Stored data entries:

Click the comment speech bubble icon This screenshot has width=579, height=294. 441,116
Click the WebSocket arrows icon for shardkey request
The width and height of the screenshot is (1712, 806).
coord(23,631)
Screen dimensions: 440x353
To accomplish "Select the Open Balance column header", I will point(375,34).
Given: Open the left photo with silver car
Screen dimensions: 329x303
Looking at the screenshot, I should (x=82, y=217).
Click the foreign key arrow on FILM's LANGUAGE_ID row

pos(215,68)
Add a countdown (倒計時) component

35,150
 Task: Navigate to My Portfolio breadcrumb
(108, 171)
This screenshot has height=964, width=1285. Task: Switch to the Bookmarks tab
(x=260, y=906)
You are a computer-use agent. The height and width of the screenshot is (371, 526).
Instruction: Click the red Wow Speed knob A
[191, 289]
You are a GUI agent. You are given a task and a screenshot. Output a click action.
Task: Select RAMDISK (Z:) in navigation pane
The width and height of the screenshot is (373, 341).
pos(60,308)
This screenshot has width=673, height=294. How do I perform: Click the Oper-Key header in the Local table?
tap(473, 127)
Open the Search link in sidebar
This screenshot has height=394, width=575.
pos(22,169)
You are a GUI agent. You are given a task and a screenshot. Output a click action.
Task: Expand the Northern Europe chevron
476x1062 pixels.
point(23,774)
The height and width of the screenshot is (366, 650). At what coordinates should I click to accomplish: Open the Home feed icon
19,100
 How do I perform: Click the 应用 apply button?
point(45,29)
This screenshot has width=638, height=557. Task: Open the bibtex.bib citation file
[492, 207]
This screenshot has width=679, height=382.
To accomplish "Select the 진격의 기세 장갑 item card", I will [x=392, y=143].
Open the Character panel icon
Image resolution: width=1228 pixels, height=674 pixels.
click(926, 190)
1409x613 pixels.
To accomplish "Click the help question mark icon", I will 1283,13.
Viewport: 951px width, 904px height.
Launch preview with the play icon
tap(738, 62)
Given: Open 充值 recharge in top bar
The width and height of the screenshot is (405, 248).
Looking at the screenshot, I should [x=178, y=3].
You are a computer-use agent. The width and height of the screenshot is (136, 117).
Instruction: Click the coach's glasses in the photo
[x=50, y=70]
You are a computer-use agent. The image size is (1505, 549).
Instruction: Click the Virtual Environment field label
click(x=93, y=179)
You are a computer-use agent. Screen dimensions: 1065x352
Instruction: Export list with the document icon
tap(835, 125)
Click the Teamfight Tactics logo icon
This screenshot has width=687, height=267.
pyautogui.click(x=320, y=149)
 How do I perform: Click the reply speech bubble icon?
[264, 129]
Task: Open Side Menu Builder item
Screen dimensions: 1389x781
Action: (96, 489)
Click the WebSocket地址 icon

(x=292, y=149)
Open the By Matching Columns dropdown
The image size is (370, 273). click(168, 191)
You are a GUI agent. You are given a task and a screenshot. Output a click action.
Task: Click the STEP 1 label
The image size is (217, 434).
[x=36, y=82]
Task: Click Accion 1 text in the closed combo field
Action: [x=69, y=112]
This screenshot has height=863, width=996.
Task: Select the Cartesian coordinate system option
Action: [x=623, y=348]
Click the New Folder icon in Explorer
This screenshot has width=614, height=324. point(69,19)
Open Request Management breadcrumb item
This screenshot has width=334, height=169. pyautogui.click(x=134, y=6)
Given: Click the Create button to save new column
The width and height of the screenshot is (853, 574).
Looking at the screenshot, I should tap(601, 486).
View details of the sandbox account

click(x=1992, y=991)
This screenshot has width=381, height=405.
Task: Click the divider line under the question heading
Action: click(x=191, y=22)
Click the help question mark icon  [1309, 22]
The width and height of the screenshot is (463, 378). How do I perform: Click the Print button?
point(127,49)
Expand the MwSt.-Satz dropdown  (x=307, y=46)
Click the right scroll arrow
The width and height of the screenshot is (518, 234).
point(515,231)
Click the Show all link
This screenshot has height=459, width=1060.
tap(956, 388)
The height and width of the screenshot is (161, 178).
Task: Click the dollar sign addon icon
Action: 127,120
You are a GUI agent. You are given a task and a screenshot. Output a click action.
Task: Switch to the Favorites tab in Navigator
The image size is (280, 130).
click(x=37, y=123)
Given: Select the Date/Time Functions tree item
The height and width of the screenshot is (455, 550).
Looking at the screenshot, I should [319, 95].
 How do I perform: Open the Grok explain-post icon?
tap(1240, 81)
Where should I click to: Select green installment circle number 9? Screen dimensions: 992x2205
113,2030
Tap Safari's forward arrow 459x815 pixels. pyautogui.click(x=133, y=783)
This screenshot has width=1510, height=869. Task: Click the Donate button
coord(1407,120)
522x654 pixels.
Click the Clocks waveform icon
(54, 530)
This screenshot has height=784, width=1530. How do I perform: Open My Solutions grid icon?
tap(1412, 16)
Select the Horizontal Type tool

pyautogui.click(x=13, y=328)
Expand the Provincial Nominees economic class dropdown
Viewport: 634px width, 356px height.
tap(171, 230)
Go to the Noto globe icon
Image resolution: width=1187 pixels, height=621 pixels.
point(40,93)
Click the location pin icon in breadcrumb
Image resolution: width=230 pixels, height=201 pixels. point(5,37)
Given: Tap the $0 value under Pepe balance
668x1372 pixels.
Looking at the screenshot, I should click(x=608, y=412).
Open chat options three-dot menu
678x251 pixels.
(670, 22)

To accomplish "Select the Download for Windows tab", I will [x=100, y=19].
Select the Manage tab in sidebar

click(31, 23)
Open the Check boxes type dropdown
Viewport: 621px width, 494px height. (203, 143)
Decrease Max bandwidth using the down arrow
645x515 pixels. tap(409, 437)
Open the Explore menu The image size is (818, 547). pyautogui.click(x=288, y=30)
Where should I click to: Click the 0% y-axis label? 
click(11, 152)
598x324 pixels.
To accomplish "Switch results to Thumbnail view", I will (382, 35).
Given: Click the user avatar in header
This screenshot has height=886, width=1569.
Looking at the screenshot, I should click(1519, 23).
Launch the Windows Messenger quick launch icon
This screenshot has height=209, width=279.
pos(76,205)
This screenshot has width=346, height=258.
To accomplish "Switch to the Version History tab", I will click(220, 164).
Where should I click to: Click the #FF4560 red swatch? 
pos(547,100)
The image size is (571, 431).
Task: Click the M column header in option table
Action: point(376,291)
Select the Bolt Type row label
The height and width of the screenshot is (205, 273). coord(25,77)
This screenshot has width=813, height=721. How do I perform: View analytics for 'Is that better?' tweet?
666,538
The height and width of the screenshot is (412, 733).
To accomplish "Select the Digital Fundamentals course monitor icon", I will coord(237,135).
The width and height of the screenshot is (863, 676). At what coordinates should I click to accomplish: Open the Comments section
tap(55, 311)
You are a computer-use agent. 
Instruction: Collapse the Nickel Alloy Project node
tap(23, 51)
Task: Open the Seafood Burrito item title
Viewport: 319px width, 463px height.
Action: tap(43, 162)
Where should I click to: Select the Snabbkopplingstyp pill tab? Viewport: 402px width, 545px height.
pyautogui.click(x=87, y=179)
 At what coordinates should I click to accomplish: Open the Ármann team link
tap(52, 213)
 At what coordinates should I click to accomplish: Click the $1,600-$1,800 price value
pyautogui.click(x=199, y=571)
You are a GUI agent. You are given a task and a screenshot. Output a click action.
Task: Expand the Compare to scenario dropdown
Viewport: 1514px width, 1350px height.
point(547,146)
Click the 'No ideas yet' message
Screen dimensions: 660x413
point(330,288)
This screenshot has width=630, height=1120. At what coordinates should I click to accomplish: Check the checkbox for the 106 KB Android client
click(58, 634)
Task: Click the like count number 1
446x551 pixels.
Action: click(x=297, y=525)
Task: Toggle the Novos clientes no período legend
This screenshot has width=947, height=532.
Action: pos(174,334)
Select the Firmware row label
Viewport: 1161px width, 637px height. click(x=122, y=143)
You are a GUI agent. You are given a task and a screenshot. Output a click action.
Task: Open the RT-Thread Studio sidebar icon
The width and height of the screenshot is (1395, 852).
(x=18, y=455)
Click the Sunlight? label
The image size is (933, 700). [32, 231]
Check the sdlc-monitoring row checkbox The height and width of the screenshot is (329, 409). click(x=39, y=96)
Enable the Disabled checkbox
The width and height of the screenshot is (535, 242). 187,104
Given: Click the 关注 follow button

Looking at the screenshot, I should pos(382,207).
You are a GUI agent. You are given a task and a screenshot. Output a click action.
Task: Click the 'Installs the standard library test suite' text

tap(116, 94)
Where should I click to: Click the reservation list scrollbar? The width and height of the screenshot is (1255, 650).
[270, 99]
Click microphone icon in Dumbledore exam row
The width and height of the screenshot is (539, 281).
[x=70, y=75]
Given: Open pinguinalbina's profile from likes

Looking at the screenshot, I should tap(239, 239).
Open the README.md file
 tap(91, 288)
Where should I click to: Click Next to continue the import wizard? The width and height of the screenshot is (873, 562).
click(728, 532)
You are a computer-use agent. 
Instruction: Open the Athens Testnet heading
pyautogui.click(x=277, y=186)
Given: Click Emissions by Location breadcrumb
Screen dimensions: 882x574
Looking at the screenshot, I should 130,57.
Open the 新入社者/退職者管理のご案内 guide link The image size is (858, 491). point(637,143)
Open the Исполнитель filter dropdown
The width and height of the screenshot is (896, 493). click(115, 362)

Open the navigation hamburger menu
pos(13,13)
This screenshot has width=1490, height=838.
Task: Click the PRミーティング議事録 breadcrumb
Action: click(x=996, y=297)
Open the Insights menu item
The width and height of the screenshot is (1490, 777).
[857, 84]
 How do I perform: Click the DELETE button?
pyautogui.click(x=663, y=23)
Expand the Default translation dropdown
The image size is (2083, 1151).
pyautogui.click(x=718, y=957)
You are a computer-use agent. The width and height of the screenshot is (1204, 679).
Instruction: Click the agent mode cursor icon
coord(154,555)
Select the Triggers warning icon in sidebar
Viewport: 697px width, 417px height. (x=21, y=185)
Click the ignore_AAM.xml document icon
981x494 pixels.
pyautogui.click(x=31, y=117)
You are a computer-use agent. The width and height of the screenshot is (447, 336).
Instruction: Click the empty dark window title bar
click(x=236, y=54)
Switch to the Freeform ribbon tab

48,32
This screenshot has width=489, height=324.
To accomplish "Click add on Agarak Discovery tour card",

# [STATED EXERCISE]
Rewrite the lines from the one containing "This screenshot has width=638, height=557." through the one containing "tap(738, 62)", replacing each "icon" with "button" and leaving everything else the same.

# [SOLUTION]
This screenshot has width=638, height=557. Task: Open the bibtex.bib citation file
[492, 207]
This screenshot has width=679, height=382.
To accomplish "Select the 진격의 기세 장갑 item card", I will [x=392, y=143].
Open the Character panel button
Image resolution: width=1228 pixels, height=674 pixels.
click(926, 190)
1409x613 pixels.
To accomplish "Click the help question mark button", I will 1283,13.
Viewport: 951px width, 904px height.
Launch preview with the play button
tap(738, 62)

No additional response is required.